Also as Blackadder is being sarcastic and making fun of Haig, for example “To move his drink cabinet”, we know that he doesn’t agree with what Haig is doing. This is useful to historians as it tells them about captain’s attitudes towards Haig. The source also implies that Blackadder is a lot more intelligent and realistic than George; we know this as Blackadder replies when asked about the battle “We are all going to get killed”. George is portrayed to be more simple and idealistic.

Also George implies that he is looking forward to going, we know this as he says “You mean the moment has finally arrived”. This suggests that not everyone dreaded going over the top and therefore Haig didn’t force them to fight, this is useful for historians studying Haig. When deciding whether Source C is useful to historians, we have to take in to account the reliability of the source. Because the programme was created in the 1990’s it won’t really represent the views of the people at the time it is set in, it will only represent views from people in the 1990’s.

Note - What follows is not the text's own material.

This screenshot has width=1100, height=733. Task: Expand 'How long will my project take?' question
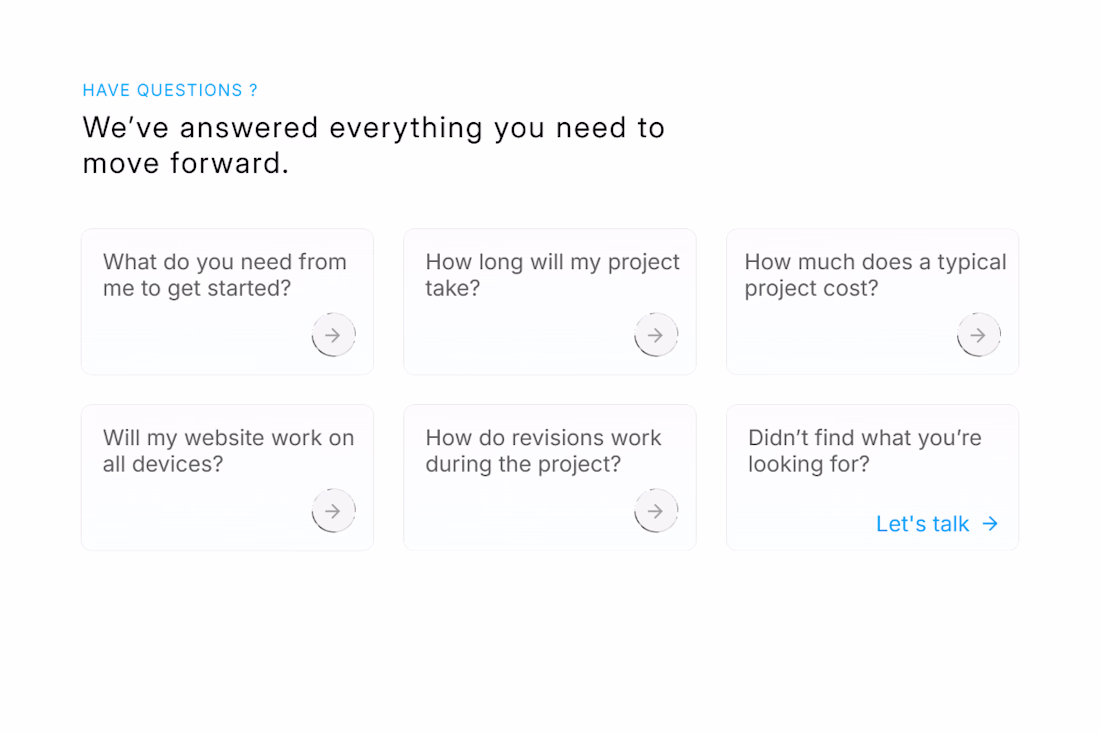tap(552, 275)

Also the realism of it can’t really be trusted because it is made purely for comedic value, which means that it wasn’t created to inform. We also have to take into account how much preparation research had been done. As well when using the attitudes towards Haig and the battle we have to take in to account are they the attitudes of the officers from the day or are they the attitudes from producers and directors. Source E is useful to historians studying Haig and The Somme depending on which way you interpret it. This is because the picture doesn’t specify the name or battle its referring to.

Source E is a picture of a Major General addressing the men before practising an attack behind the lines. It is from a cartoon from a British magazine published in February 1917 (After the Somme). The Major General really resembles Haig, however if the picture isn’t meant to be Haig the source is completely useless to historians studying Haig as it would be nothing to do with him. The source tells us that the Major General is never on the front line, we know this as the Sergeant Major say’s “The absence of the General”.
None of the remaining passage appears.